The Department of National Defence wants to study the challenges faced by ill or injured veterans in readjusting to civilian life.
Veteran Jim Lowther said he’s happy to see the military pay more attention to this issue. On the other hand, he wonders why they just didn’t give him a call.
“We’ve been doing this for a long time,” said Lowther, president of VETS Canada, which helps homeless and in-crisis veterans, in a recent interview.
“Any information that they needed, they could have real-time information on veterans and their families and the struggle that we’re facing just by reading the reports that we send them (every month).”
The Halifax-based organization has received requests from about 2,000 veterans from across the country since 2014, including 221 last month alone, he said.
The organization works on an annual budget of roughly $600,000 from Veterans Affairs.
In the call for participants announced last month, Defence Department researchers said they were seeking ill or injured Canadian Armed Forces veterans or their family members to talk about their experiences in transitioning out of the military.
The researchers weren’t available for interviews. An email from the Defence Department that summarized the purpose of the study said “ensuring a smooth and effective transition is critical to the well-being of our personnel and the effectiveness of the operational force.”
“The goal of the study is to better understand the experiences of ill or injured CAF members and their families during the transition from military to civilian life,” the summary said. “In the end, the study will help us identify ways to improve the accessibility or quality of current transition services or programs to better meet these needs.”
Interviews will be conducted individually, either in person or by telephone, and will take about 90 minutes.
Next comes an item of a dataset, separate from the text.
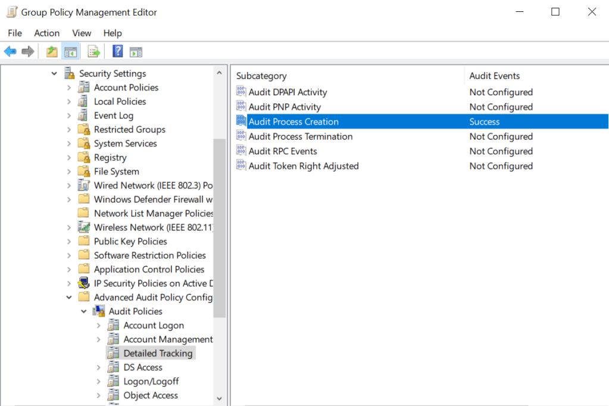Open Help via the question mark icon

point(118,52)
Researchers want to speak with ill or injured members who have recently been released from the Forces or are expecting to be released in the near future, as well as the family member who is their primary caregiver.
The interview will include general questions about the nature of the illness or injury but people will not be asked to provide specific details and the information will remain anonymous, the summary said.
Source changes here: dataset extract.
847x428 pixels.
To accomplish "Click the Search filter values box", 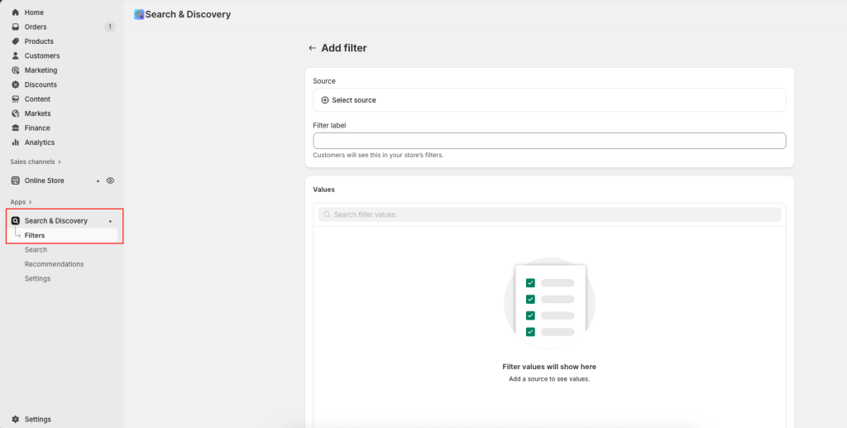I will pyautogui.click(x=549, y=214).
It can be challenging at the best of times for veterans to readjust to civilian life.
“It’s like being on another planet,” Lowther said.
And it’s even more disorienting if you’re dealing with injuries or conditions such as post-traumatic stress disorder.
“Veterans who are injured, medically released, they have a whole bunch of other problems if they’re not getting the help that they need, if they’re being stalled at Veterans Affairs or whatever, it starts to spiral,” he said. “The spiral starts and that’s when they end up calling us . . .
“I think it’s good they’re doing research into this, that they’re looking into this seriously, but I also think the research is already there.”